Great job and congrats! Working on my own harness has been one of my favorite side projects in the past couple of weeks, of course I never finish anything... But I'm very interested in your experience with the following:

1. Context management - specifically pruning old tool call responses, truncation of tool output and automatic compaction. Those have worked pretty great for me, benefits of reducing context greatly seem to outweigh gains from "remembering" everything. I always leave short summaries though.

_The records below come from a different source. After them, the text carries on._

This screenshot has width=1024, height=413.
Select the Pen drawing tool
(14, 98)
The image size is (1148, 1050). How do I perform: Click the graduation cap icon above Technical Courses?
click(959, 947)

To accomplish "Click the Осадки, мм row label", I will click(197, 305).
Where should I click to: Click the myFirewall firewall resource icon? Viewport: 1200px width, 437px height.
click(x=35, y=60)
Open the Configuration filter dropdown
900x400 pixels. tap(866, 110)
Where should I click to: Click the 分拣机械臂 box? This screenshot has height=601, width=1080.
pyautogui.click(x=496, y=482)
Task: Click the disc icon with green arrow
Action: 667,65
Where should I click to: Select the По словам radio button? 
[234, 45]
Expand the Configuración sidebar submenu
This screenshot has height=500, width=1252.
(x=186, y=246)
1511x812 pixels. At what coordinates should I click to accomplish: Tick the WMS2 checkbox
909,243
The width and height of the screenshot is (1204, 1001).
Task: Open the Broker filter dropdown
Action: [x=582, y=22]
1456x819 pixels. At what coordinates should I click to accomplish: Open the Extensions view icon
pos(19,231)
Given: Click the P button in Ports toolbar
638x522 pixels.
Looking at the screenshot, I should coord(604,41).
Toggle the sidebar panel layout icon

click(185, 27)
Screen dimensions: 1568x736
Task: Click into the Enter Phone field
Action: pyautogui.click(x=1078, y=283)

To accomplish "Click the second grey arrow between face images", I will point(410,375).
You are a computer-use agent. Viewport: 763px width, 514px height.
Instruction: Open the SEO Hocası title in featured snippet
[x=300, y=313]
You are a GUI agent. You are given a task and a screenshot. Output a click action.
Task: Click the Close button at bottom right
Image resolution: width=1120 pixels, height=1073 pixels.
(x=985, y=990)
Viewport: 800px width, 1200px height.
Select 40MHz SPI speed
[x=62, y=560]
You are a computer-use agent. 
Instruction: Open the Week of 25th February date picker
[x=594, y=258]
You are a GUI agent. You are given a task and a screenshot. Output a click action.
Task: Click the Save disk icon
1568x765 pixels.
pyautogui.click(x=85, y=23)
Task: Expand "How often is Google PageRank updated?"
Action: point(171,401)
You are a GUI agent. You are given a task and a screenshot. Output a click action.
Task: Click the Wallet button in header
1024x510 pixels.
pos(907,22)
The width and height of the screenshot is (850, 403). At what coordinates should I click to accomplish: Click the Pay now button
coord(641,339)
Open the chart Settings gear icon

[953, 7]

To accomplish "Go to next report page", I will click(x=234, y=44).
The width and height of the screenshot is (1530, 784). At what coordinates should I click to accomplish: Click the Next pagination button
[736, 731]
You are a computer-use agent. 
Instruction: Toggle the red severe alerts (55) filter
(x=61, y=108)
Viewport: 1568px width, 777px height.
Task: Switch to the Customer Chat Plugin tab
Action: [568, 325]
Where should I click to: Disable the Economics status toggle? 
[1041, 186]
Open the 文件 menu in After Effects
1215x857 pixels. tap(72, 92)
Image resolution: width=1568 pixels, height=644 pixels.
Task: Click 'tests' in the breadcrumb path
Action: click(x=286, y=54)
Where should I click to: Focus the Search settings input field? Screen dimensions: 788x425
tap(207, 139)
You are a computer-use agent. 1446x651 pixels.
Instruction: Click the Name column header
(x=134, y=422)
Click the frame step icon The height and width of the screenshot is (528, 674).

2. "Subagents" - my latest attempts revolve around not exposing any tools for the main agent at all, except for a run_agent tool where the subagent has access to the classic search/execute/fetch tools. My theory is that if subagents return concise summaries this would automatically keep the parent agent context clean for much longer. Still experimenting though, writing prompts for subagents may also be too far outside of the current training sets.

▲

GodelNumbering 2 hours ago | parent [-]

Thanks.

1. Context management - Don't bother with pruning unless your API doesn't support caching. Every prune breaks the cache and you lose the 90% discounted caching rate

2. I did some work improving Cline's subagent feature that Dirac inherited. In my experience, not all models are trained effectively to delegate work, so YMMV. A common pitfall to watch is, what happens if one or more subagents get stuck in a loop or for whatever reason don't return? You need a mechanism to control them from the main agent

	▲	hedgehog an hour ago \| parent [-]
		It depends where you prune and how the specific prefix cache you're targeting works. Pruning or condensing recent items that are unnecessary probably pays for itself.